> _Consigne 1_:
Relevez tous les mots que l'extrait de page place entre guillemets.

> _Extrait de page_:
•••••
WOCHE DER KRITIK : Les 10 ans de la Semaine de la critique de Berlin
L’équipe Infolettre   |

Jeux vidéo : The Last of Us

Par Louis Filiatrault




Rares sont les sorties de jeux vidéo attendues avec autant d'ardeur que ne fut celle du récent The Last of Us. Et qui dit « ardeur » ne dit pas forcément « emballement »; occasionnant bien des sceptiques à la suite de démonstrations d'une alarmante violence l'année dernière, l'univers du jeu semblait aussi avoir bien peu pour étonner dans un paysage populaire pour le moins saturé de fictions post-apocalyptiques. Fort (ou faible, selon les points de vue) du succès de sa série Uncharted, le studio de développement Naughty Dog courait également le risque de perpétuer une formule de jeu dont les rouages et limites sont non seulement devenus très visibles, mais dictent la marche à suivre des plus luxueuses productions de type « cinématique » depuis plusieurs années déjà. Le moins qu'on puisse dire, c'est que The Last of Us arrivait précédé d'un bagage quelque peu pesant.
•••••
> _Données d'entrée_:
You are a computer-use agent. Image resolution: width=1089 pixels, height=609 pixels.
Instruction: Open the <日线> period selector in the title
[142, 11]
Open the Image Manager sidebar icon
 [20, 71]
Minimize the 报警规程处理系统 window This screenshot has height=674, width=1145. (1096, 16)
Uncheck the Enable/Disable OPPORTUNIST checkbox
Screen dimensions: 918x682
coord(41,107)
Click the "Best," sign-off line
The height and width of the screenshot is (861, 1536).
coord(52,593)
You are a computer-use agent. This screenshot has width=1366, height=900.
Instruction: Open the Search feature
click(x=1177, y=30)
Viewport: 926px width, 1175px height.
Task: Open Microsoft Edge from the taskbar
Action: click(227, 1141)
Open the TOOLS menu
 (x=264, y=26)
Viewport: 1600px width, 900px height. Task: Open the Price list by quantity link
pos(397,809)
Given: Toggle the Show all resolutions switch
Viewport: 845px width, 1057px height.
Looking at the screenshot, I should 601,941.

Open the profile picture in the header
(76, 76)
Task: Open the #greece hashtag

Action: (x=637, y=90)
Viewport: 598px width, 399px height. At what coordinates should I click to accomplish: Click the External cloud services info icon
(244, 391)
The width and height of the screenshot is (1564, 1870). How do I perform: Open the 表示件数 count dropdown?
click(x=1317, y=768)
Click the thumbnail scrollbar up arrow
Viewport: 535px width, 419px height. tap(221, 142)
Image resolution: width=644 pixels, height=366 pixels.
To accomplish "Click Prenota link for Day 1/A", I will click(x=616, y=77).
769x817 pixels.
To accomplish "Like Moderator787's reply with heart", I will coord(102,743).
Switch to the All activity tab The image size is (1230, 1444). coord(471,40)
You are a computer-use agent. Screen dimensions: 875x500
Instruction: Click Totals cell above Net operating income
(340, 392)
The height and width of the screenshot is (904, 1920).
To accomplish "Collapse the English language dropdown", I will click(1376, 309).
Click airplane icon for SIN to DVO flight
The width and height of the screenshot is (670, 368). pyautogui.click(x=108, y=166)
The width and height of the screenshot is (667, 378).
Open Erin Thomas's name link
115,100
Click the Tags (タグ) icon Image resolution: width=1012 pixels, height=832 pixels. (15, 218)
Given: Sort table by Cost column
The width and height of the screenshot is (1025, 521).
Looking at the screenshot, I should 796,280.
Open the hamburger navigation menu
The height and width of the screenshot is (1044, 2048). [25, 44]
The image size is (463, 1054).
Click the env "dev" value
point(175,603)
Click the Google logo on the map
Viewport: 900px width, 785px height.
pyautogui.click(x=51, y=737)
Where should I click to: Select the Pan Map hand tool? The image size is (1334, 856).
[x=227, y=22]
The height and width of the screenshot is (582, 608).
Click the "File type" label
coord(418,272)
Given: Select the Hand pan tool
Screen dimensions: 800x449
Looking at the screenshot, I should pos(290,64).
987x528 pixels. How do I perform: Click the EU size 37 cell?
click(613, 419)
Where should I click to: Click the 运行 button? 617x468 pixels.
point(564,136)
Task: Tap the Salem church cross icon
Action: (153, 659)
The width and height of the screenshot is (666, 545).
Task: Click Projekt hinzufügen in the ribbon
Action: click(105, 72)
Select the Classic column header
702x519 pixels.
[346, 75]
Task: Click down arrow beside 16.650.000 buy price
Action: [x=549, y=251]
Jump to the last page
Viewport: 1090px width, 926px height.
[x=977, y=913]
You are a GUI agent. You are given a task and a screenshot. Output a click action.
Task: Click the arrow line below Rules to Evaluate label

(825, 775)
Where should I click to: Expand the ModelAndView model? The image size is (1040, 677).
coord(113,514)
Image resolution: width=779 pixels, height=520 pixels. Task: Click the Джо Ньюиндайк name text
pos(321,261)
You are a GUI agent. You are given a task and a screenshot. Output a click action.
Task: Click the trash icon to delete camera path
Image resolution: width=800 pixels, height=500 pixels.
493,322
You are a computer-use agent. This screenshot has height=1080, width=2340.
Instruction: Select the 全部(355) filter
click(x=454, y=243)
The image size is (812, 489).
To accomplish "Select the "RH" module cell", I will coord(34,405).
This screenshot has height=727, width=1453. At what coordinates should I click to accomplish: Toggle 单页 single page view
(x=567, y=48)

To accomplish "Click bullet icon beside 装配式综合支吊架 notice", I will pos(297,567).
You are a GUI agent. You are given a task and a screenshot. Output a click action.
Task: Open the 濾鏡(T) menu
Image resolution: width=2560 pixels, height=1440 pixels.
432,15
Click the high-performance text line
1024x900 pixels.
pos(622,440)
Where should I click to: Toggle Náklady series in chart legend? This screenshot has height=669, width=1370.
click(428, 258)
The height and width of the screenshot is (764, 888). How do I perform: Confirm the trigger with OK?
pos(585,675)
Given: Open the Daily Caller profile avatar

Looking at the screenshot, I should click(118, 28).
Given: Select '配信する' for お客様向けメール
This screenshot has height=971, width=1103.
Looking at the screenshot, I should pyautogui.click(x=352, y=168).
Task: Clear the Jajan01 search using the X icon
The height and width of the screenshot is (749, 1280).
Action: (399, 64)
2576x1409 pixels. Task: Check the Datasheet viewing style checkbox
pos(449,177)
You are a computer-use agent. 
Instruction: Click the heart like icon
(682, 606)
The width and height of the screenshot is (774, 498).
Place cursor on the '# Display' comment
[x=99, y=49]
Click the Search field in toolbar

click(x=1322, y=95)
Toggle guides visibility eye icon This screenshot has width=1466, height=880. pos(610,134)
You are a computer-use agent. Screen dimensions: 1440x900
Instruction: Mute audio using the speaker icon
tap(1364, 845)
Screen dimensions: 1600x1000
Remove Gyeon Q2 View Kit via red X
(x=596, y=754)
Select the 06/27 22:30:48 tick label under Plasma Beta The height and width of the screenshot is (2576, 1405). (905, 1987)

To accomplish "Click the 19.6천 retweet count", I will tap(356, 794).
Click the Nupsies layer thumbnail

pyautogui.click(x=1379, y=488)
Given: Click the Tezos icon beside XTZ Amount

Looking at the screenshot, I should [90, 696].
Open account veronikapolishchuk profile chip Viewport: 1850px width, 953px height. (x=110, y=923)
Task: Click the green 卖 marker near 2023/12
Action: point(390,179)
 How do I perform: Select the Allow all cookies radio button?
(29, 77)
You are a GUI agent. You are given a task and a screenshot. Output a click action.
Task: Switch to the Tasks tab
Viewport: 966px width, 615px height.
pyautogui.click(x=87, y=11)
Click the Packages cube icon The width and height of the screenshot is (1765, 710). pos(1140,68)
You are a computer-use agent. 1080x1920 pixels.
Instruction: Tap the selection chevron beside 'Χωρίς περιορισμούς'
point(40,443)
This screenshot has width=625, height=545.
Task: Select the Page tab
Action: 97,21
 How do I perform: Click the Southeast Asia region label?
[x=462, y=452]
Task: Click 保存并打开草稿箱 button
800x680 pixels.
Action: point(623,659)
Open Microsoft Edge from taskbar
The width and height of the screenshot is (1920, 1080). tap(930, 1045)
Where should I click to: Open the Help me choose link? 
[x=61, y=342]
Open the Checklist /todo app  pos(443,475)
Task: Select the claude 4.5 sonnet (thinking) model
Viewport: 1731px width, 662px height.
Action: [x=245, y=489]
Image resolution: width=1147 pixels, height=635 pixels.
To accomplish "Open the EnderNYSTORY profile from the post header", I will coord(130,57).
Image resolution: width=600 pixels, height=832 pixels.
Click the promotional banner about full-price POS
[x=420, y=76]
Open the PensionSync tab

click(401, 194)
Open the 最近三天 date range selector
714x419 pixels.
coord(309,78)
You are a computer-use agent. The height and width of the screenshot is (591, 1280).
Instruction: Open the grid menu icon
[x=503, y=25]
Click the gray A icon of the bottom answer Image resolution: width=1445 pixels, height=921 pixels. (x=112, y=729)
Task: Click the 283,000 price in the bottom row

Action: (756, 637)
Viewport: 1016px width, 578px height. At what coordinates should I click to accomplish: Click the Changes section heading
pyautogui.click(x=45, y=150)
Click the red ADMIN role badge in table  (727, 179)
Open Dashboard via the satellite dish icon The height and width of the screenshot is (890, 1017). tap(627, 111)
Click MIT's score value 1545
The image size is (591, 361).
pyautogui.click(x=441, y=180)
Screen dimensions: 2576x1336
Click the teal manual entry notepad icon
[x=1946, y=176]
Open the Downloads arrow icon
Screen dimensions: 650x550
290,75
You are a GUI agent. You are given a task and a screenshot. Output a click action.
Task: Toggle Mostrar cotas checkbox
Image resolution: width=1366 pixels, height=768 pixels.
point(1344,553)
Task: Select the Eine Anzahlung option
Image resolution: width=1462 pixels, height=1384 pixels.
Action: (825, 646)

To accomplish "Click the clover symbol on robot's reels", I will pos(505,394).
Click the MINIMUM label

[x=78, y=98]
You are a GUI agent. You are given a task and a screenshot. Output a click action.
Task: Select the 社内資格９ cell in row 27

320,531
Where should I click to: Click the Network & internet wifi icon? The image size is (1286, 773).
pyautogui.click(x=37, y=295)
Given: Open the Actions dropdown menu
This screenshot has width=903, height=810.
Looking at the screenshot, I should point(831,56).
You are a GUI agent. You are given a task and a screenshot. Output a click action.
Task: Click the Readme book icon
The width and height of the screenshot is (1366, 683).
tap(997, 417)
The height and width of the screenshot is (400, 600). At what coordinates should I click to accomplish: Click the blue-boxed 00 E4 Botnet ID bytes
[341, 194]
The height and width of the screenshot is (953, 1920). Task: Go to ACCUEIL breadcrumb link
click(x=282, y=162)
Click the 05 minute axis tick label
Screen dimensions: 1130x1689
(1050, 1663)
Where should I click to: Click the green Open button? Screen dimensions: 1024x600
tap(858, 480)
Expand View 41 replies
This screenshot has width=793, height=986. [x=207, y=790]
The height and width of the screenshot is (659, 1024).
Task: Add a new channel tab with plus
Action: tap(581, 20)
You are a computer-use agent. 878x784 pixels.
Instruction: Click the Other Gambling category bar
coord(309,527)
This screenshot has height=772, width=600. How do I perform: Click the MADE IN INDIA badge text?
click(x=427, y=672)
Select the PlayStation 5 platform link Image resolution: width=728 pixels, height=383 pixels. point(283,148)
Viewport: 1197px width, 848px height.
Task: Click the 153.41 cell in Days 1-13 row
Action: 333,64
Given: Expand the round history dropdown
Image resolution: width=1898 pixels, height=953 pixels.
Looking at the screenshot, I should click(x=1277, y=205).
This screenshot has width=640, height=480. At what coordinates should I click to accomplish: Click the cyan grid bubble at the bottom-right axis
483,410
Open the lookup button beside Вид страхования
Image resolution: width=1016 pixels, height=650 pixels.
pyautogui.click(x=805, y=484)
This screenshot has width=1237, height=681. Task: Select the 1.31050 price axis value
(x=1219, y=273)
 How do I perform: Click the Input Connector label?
•••••
> _Consigne 2_:
Recopiez à l'identique, dans les enregistrements, le passage allant de la ligne qui contient « Where should I click to: Click the 运行 » jusqu'à celle qui contient « click(428, 258) », ces deux lignes comprises.

> _Réponse complète 1_:
ardeur
emballement
cinématique

> _Réponse complète 2_:
Where should I click to: Click the 运行 button? 617x468 pixels.
point(564,136)
Task: Tap the Salem church cross icon
Action: (153, 659)
The width and height of the screenshot is (666, 545).
Task: Click Projekt hinzufügen in the ribbon
Action: click(105, 72)
Select the Classic column header
702x519 pixels.
[346, 75]
Task: Click down arrow beside 16.650.000 buy price
Action: [x=549, y=251]
Jump to the last page
Viewport: 1090px width, 926px height.
[x=977, y=913]
You are a GUI agent. You are given a task and a screenshot. Output a click action.
Task: Click the arrow line below Rules to Evaluate label

(825, 775)
Where should I click to: Expand the ModelAndView model? The image size is (1040, 677).
coord(113,514)
Image resolution: width=779 pixels, height=520 pixels. Task: Click the Джо Ньюиндайк name text
pos(321,261)
You are a GUI agent. You are given a task and a screenshot. Output a click action.
Task: Click the trash icon to delete camera path
Image resolution: width=800 pixels, height=500 pixels.
493,322
You are a computer-use agent. This screenshot has height=1080, width=2340.
Instruction: Select the 全部(355) filter
click(x=454, y=243)
The image size is (812, 489).
To accomplish "Select the "RH" module cell", I will coord(34,405).
This screenshot has height=727, width=1453. At what coordinates should I click to accomplish: Toggle 单页 single page view
(x=567, y=48)

To accomplish "Click bullet icon beside 装配式综合支吊架 notice", I will pos(297,567).
You are a GUI agent. You are given a task and a screenshot. Output a click action.
Task: Open the 濾鏡(T) menu
Image resolution: width=2560 pixels, height=1440 pixels.
432,15
Click the high-performance text line
1024x900 pixels.
pos(622,440)
Where should I click to: Toggle Náklady series in chart legend? This screenshot has height=669, width=1370.
click(428, 258)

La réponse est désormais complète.